The overarching problem remains that database administrators and engineers do not have the security background required to lock down their databases. Audit DB 6.0 is designed to audit, monitor and protect databases.
Audit DB has two main auditing components. The first captures network traffic to and from the database. Matching patterns or out-of-policy actions are identified, triggering alerts. The second mode uses agents to pull database log files, activity information and general database configuration information.
Lumigent supports all major database platforms including Microsoft SQL Server, IBM DB2, Sybase and Oracle, all with good documentation.
Executive and/or managerial dashboard-level views allow you to drill down to the audited systems.
Of particular interest is Audit DB's user reporting capability. Most regulations place heavy emphasis on user provisioning and decommissioning.
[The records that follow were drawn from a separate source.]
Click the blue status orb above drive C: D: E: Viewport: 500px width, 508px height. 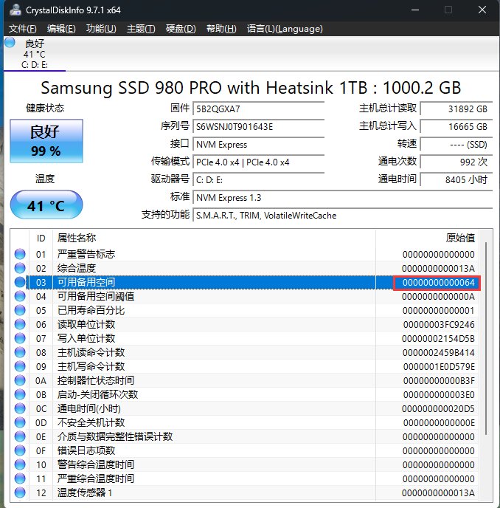point(10,44)
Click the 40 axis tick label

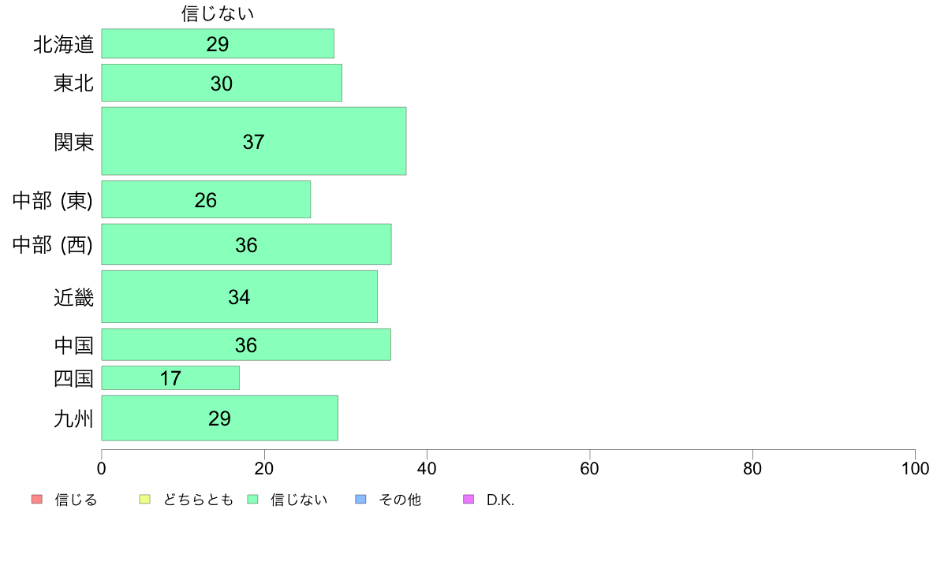[x=427, y=469]
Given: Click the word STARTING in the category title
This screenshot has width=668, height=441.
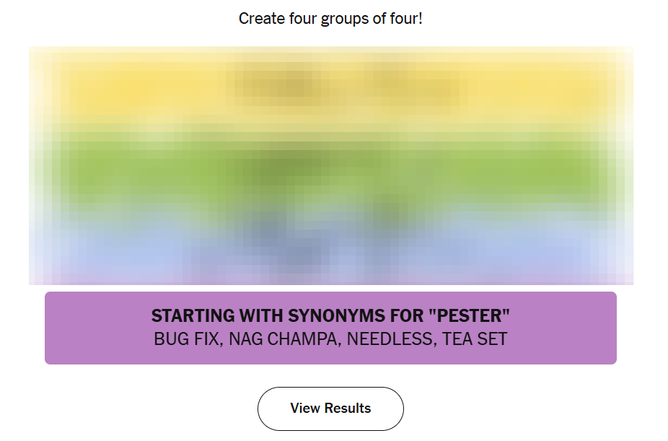Looking at the screenshot, I should click(193, 315).
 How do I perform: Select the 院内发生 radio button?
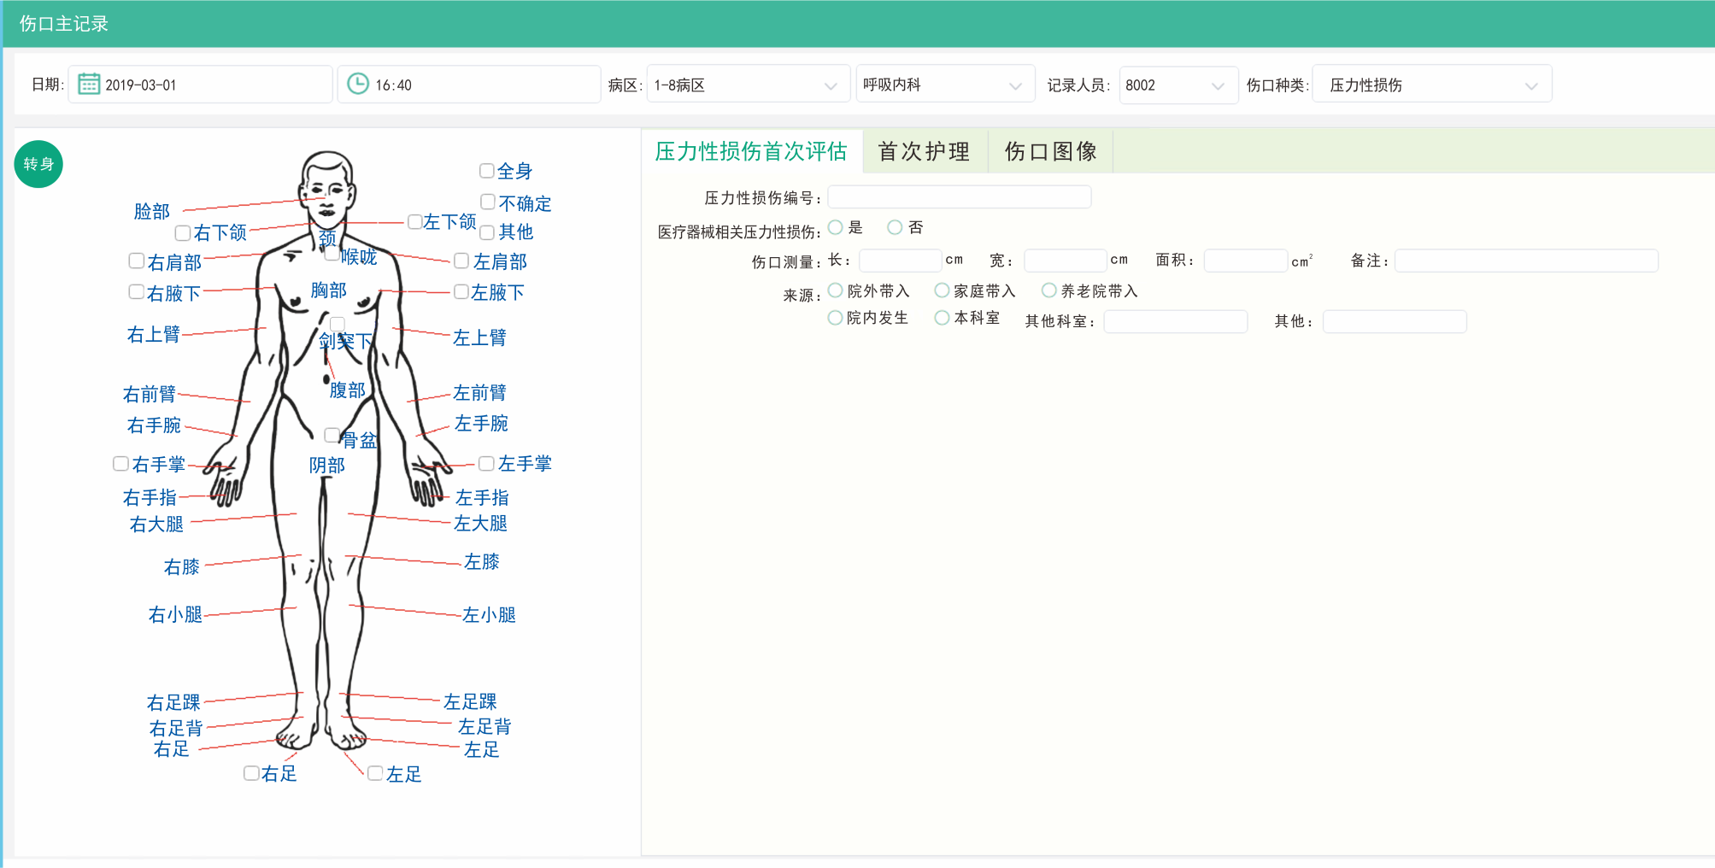pyautogui.click(x=836, y=318)
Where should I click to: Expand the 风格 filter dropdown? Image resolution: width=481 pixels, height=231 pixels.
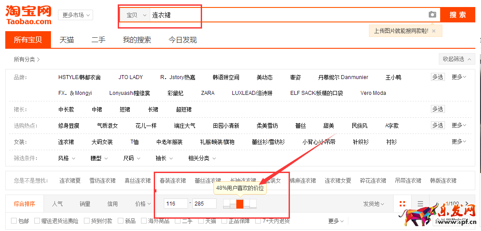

Audit DB has strong features meeting compliance standards for user management and can be a valuable tool for identifying obsolete or dormant users, validating password policies, and identifying privileged users and entitlements.
The SOAP interface is efficient and clean. If you've ever implemented an RSS or XML feed you won't have an issue integrating this feature.
The tabs in the Web-based management interface allow you to access all data collected by Audit DB. Drill-down reports take you into the details of an event with timestamps, user information, data sources and activity.
Testing methodology: We tested Lumigent Audit DB 6.0 running on an Intel-Red Hat Enterprise Linux machine auditing an Oracle 10g R2 database on Red Hat Linux and SQL 2000 on Windows 2003 Server.